We explored the mechanisms of lysosomal acidification in microglia. Several signal transduction pathways are activated in cells in response to MCSF treatment (Pixley and Stanley, 2004
). Activation of PKA by forskolin caused a drop in lysosomal pH similar to that seen in MCSF-treated cells. The acidification caused by forskolin was inhibited by treatment with DIDS, suggesting that anion transport was required for the acidification. These results would be consistent with activation of chloride channels downstream of PKA activation as a mechanism to lower the lysosomal pH in microglia. The lysosomal acidification in MCSF-treated microglia was partially reversed by inhibition of PKA or by treatment with DIDS, again indicating that PKA-dependent activation of chloride channels is important for the regulation of lysosomal acidification of microglia during inflammatory activation. Further work will be required to analyze the signaling pathways involved and to identify the regulated chloride channels on lysosomes of microglia.

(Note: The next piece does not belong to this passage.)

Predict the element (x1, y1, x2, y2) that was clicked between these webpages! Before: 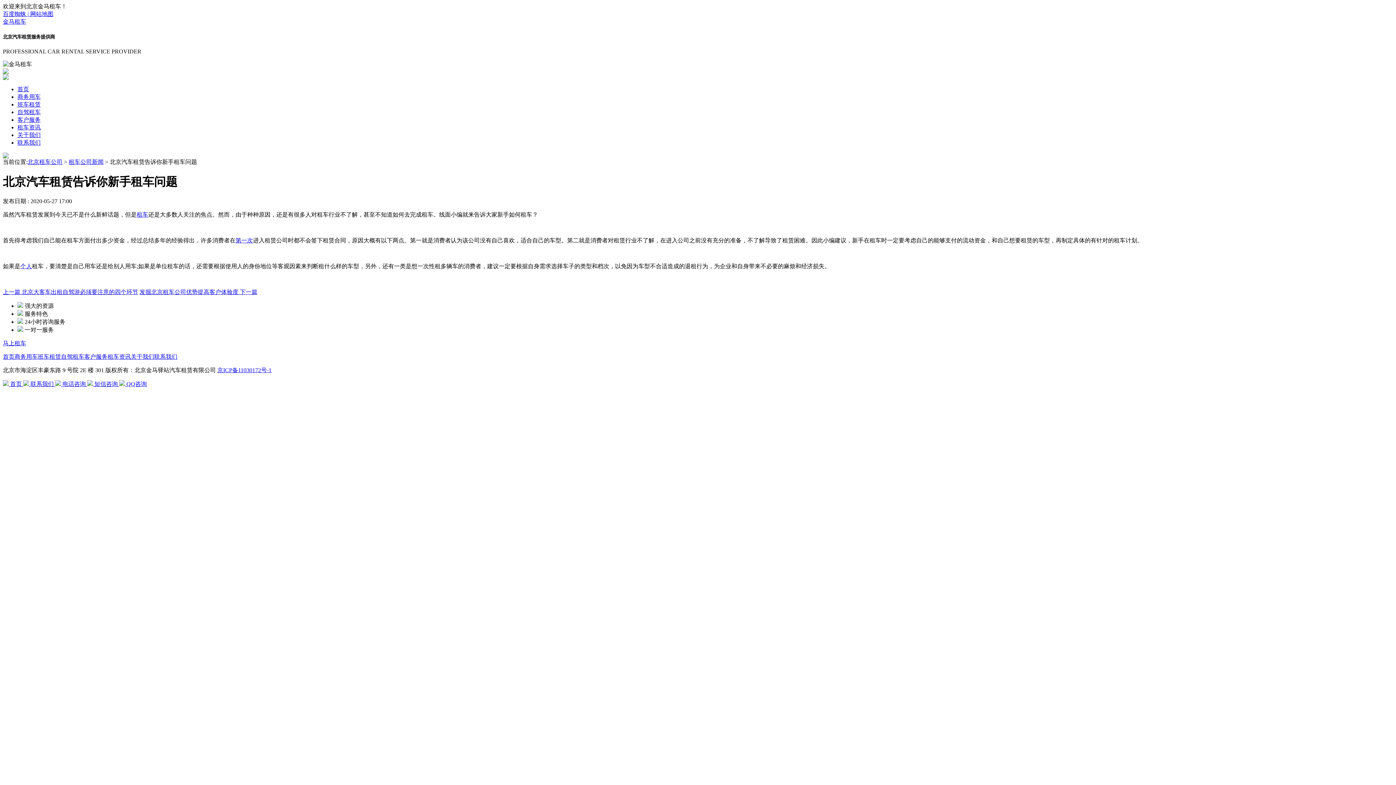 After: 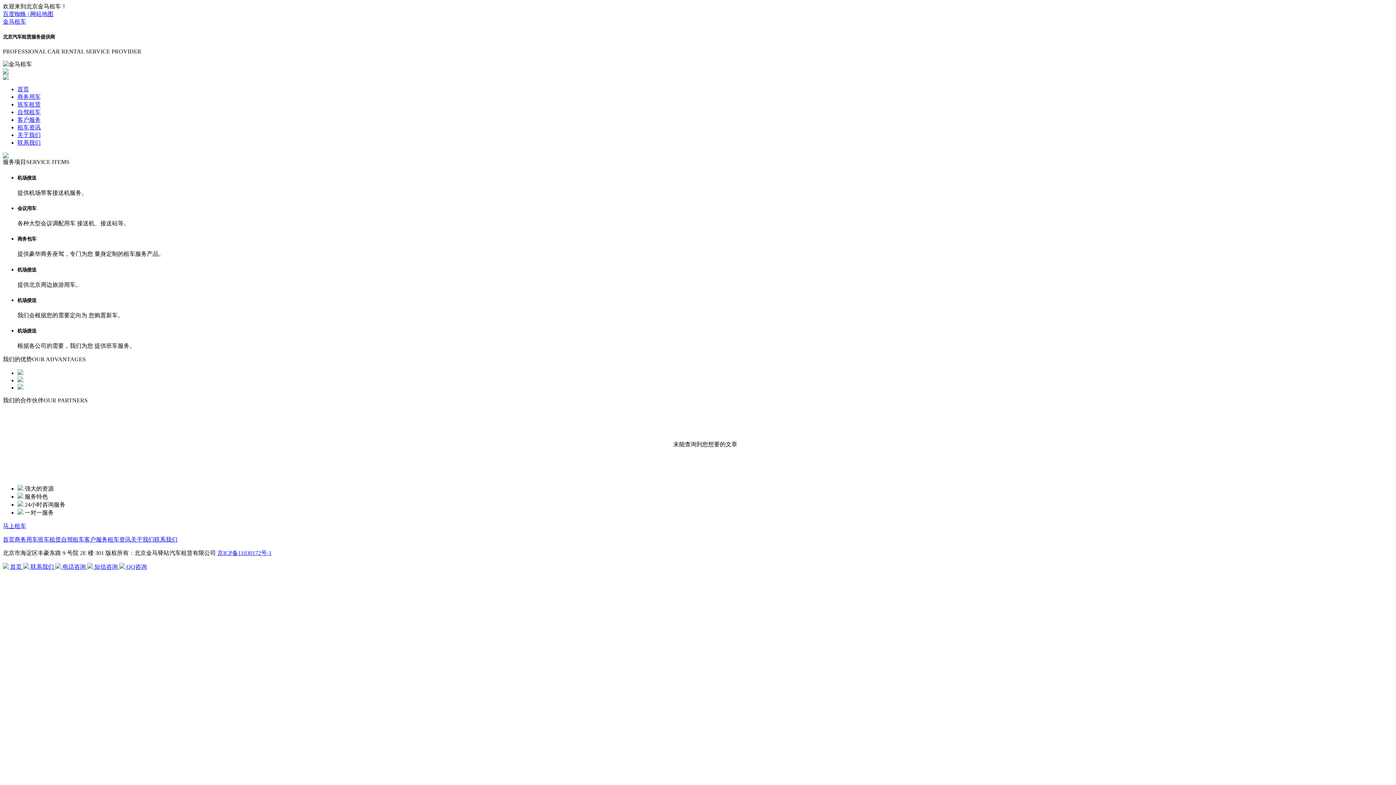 Action: bbox: (17, 116, 40, 123) label: 客户服务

There is evidence that immunization of AD model mice against Aβ leads to some reversal of behavioral impairments in addition to clearing amyloid deposits (Morgan et al., 2000
; Hartman et al., 2005
), and this suggests that this type of therapy might be beneficial. A major limitation is that inflammatory responses to immunization may be difficult to control, and a human trial of Aβ immunization had to be discontinued due to development of meningoencephalitis in some patients (Nicoll et al., 2003
It is possible that treatments that cause a specific type of microglial activation, leading to increased lysosomal acidification, may be especially beneficial in promoting clearance of plaques. It should be noted that not all types of microglial activation are equally effective. We found that treatment with MCSF, which causes microglia to express macrophage-like surface proteins, was especially effective at lowering lysosomal pH and activating the degradation of fAβ. In contrast, it has been reported that interaction with CD40 ligand can induce microglia to become more like antigen-presenting cells with decreased ability to phagocytose Aβ (Townsend et al., 2005
). Another report showed that activation of microglia via the IL-1 pathway might not be important for plaque clearance because IL-1 receptor knockout mouse cleared fAβ deposits after receiving immunotherapy (Das et al., 2006
). Other factors may also modulate the ability of microglia to internalize and degrade amyloid plaques. A recent study found that only bone marrow derived microglia and not resident microglia were capable of clearing fAβ deposits from the brains of AD model mice (Simard et al., 2006
In summary, we show that unactivated microglia do not degrade fAβ because they have weakly acidic lysosomes, and lysosomal acidification is a key downstream event leading to fAβ degradation by activated microglia. This may also be a key to the effectiveness of therapies to promote clearance of amyloid plaques by microglia, and treatments that acidify microglial lysosomes while minimizing other inflammatory reactions may be particularly beneficial.